The current interconnect provider registration interface is inherently
racy as nodes are not added until the after adding the provider. This
can specifically cause racing DT lookups to fail.
Switch to using the new API where the provider is not registered until
after it has been fully initialised.
Fixes: f0d8048525d7 ("interconnect: Add imx core driver")
Cc: [email protected] # 5.8
Cc: Leonard Crestez <[email protected]>
Cc: Alexandre Bailon <[email protected]>
Signed-off-by: Johan Hovold <[email protected]>
---
drivers/interconnect/imx/imx.c | 20 ++++++++++----------
1 file changed, 10 insertions(+), 10 deletions(-)
diff --git a/drivers/interconnect/imx/imx.c b/drivers/interconnect/imx/imx.c
index 823d9be9771a..979ed610f704 100644
--- a/drivers/interconnect/imx/imx.c
+++ b/drivers/interconnect/imx/imx.c
@@ -295,6 +295,9 @@ int imx_icc_register(struct platform_device *pdev,
provider->xlate = of_icc_xlate_onecell;
provider->data = data;
provider->dev = dev->parent;
+
+ icc_provider_init(provider);
+
platform_set_drvdata(pdev, imx_provider);
if (settings) {
@@ -306,20 +309,18 @@ int imx_icc_register(struct platform_device *pdev,
}
}
- ret = icc_provider_add(provider);
- if (ret) {
- dev_err(dev, "error adding interconnect provider: %d\n", ret);
+ ret = imx_icc_register_nodes(imx_provider, nodes, nodes_count, settings);
+ if (ret)
return ret;
- }
- ret = imx_icc_register_nodes(imx_provider, nodes, nodes_count, settings);
+ ret = icc_provider_register(provider);
if (ret)
- goto provider_del;
+ goto err_unregister_nodes;
return 0;
-provider_del:
- icc_provider_del(provider);
+err_unregister_nodes:
+ imx_icc_unregister_nodes(&imx_provider->provider);
return ret;
}
EXPORT_SYMBOL_GPL(imx_icc_register);
@@ -328,9 +329,8 @@ void imx_icc_unregister(struct platform_device *pdev)
{
struct imx_icc_provider *imx_provider = platform_get_drvdata(pdev);
+ icc_provider_deregister(&imx_provider->provider);
imx_icc_unregister_nodes(&imx_provider->provider);
-
- icc_provider_del(&imx_provider->provider);
}
EXPORT_SYMBOL_GPL(imx_icc_unregister);
--
2.39.1
On 1.02.2023 11:15, Johan Hovold wrote:
> The current interconnect provider registration interface is inherently
> racy as nodes are not added until the after adding the provider.
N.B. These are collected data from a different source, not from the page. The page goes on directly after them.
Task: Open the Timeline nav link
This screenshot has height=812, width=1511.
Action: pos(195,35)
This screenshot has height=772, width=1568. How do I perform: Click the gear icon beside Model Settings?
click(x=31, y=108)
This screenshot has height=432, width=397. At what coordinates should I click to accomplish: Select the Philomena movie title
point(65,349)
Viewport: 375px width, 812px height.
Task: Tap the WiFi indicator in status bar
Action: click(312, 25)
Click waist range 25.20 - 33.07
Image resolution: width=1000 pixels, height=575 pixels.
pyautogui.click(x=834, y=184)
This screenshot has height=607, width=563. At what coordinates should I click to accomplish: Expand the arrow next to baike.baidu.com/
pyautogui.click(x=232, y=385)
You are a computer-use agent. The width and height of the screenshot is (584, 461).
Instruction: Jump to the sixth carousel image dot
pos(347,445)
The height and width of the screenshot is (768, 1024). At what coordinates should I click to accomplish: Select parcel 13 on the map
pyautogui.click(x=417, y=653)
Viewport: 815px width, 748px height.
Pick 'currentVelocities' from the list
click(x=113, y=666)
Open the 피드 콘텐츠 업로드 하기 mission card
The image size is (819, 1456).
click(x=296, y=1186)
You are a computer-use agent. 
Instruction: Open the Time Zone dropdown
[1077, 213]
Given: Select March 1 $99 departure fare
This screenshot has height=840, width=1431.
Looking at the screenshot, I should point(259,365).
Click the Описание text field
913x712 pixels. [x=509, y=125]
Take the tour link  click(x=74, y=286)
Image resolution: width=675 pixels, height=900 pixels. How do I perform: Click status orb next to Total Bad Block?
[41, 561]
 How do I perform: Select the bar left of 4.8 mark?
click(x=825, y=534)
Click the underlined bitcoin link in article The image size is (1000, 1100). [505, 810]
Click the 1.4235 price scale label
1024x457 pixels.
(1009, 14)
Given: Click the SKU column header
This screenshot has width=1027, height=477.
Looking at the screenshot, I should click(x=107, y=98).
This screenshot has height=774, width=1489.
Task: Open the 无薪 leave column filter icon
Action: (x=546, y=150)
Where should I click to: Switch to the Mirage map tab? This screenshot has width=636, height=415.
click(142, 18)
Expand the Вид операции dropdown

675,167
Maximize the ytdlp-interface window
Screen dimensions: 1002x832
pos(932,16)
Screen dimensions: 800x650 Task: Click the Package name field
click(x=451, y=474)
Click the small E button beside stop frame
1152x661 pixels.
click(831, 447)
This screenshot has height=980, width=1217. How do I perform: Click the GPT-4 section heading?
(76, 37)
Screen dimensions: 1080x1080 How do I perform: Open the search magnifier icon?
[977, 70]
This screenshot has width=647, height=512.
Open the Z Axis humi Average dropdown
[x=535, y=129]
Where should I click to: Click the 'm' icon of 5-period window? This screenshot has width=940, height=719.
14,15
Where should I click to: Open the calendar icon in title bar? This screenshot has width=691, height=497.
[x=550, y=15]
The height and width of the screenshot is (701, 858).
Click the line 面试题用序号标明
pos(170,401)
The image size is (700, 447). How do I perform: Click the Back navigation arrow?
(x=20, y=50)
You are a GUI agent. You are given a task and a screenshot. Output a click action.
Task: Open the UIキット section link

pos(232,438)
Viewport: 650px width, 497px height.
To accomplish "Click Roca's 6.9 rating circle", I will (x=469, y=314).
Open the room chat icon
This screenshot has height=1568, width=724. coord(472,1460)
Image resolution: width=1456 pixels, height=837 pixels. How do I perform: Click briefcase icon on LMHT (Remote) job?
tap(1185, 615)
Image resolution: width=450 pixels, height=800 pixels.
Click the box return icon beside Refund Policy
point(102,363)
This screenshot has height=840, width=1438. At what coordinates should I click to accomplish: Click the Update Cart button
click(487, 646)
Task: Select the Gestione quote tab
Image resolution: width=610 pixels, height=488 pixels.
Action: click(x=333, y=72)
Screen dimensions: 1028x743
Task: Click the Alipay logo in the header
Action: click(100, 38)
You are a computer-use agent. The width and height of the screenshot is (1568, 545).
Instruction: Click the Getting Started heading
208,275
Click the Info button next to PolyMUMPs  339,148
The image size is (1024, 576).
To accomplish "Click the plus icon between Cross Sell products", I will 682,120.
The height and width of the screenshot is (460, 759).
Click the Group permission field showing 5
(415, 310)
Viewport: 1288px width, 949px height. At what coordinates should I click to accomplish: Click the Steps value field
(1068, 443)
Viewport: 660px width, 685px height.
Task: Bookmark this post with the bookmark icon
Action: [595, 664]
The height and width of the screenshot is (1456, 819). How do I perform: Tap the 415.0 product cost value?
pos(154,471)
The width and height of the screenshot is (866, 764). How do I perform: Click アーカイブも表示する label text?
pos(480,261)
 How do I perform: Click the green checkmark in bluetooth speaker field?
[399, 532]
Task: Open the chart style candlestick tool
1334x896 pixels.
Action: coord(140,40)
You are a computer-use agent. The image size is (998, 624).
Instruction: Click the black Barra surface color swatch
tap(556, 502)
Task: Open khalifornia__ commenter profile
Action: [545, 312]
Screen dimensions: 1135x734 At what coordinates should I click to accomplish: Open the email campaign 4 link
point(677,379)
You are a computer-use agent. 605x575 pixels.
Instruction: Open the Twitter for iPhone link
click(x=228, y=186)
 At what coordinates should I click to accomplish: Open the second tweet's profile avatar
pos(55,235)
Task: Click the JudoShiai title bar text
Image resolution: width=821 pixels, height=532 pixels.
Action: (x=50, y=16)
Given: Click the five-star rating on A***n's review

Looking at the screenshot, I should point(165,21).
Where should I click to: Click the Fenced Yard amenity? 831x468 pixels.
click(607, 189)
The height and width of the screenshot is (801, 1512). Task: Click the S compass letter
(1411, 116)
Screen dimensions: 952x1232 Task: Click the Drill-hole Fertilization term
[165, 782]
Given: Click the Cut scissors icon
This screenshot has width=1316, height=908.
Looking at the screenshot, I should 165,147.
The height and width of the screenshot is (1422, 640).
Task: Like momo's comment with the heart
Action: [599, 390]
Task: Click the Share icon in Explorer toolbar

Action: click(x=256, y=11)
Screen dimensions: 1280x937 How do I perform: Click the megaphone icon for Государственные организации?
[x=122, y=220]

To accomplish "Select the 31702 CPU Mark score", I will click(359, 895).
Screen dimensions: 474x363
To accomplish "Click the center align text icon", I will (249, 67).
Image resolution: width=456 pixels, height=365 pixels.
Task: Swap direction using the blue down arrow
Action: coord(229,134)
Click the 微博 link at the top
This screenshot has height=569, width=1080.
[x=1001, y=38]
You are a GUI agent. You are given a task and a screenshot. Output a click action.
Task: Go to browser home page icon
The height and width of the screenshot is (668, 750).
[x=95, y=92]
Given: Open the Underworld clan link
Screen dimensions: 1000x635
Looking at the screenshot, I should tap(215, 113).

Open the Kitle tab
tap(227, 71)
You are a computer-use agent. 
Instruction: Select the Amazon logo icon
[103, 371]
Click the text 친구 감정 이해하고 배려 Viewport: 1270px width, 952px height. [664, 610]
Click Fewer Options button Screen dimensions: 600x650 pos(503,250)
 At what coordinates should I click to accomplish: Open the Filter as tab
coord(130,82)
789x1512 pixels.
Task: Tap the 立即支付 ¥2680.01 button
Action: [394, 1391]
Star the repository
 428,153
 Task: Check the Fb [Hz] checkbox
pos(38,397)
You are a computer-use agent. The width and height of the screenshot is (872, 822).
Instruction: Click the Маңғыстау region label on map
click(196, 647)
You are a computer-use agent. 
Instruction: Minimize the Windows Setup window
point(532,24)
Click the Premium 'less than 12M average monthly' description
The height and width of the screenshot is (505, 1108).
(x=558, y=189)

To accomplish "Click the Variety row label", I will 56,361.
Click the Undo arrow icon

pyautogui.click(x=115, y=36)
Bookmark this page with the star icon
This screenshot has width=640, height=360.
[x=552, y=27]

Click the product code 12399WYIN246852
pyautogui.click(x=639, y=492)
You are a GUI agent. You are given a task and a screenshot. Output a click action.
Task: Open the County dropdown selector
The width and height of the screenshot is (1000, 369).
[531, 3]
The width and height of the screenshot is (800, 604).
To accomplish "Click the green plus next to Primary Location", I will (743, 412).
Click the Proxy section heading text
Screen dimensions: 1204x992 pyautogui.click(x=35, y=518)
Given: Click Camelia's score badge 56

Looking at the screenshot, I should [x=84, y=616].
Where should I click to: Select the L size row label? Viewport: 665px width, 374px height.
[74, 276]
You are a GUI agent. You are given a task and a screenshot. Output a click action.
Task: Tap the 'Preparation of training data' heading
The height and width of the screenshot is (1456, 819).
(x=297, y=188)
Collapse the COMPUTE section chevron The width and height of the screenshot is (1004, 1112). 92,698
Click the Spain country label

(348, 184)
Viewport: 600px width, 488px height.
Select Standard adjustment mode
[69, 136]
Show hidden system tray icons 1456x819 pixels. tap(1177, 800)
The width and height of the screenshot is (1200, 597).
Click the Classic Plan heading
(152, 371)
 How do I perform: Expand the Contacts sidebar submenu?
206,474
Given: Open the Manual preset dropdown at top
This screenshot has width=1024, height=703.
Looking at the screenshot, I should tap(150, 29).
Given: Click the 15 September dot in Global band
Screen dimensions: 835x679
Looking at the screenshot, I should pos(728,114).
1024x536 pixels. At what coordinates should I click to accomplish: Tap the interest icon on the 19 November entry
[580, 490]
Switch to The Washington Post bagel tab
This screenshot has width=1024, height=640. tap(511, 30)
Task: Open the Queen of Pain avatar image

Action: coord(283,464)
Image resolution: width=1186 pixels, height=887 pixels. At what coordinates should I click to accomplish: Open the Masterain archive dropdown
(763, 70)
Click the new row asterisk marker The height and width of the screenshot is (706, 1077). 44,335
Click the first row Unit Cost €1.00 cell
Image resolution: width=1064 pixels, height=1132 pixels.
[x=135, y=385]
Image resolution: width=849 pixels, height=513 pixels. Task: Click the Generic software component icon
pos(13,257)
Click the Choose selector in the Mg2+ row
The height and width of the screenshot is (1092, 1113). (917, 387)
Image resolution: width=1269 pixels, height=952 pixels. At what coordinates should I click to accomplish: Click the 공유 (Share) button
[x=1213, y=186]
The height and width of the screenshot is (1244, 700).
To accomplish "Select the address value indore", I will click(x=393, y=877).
This
> can specifically cause racing DT lookups to fail.
>
> Switch to using the new API where the provider is not registered until
> after it has been fully initialised.
>
> Fixes: f0d8048525d7 ("interconnect: Add imx core driver")
> Cc: [email protected] # 5.8
> Cc: Leonard Crestez <[email protected]>
> Cc: Alexandre Bailon <[email protected]>
> Signed-off-by: Johan Hovold <[email protected]>
> ---
Reviewed-by: Konrad Dybcio <[email protected]>
Konrad
> drivers/interconnect/imx/imx.c | 20 ++++++++++----------
> 1 file changed, 10 insertions(+), 10 deletions(-)
>
> diff --git a/drivers/interconnect/imx/imx.c b/drivers/interconnect/imx/imx.c
> index 823d9be9771a..979ed610f704 100644
> --- a/drivers/interconnect/imx/imx.c
> +++ b/drivers/interconnect/imx/imx.c
> @@ -295,6 +295,9 @@ int imx_icc_register(struct platform_device *pdev,
> provider->xlate = of_icc_xlate_onecell;
> provider->data = data;
> provider->dev = dev->parent;
> +
> + icc_provider_init(provider);
> +
> platform_set_drvdata(pdev, imx_provider);
>
> if (settings) {
> @@ -306,20 +309,18 @@ int imx_icc_register(struct platform_device *pdev,
> }
> }
>
> - ret = icc_provider_add(provider);
> - if (ret) {
> - dev_err(dev, "error adding interconnect provider: %d\n", ret);
> + ret = imx_icc_register_nodes(imx_provider, nodes, nodes_count, settings);
> + if (ret)
> return ret;
> - }
>
> - ret = imx_icc_register_nodes(imx_provider, nodes, nodes_count, settings);
> + ret = icc_provider_register(provider);
> if (ret)
> - goto provider_del;
> + goto err_unregister_nodes;
>
> return 0;
>
> -provider_del:
> - icc_provider_del(provider);
> +err_unregister_nodes:
> + imx_icc_unregister_nodes(&imx_provider->provider);
> return ret;
> }
> EXPORT_SYMBOL_GPL(imx_icc_register);
> @@ -328,9 +329,8 @@ void imx_icc_unregister(struct platform_device *pdev)
> {
> struct imx_icc_provider *imx_provider = platform_get_drvdata(pdev);
>
> + icc_provider_deregister(&imx_provider->provider);
> imx_icc_unregister_nodes(&imx_provider->provider);
> -
> - icc_provider_del(&imx_provider->provider);
> }
> EXPORT_SYMBOL_GPL(imx_icc_unregister);
>
Hello Johan,
On Wed, 1 Feb 2023 11:15:40 +0100
Johan Hovold <[email protected]> wrote:
> The current interconnect provider registration interface is inherently
> racy as nodes are not added until the after adding the provider. This
> can specifically cause racing DT lookups to fail.
>
> Switch to using the new API where the provider is not registered until
> after it has been fully initialised.
>
> Fixes: f0d8048525d7 ("interconnect: Add imx core driver")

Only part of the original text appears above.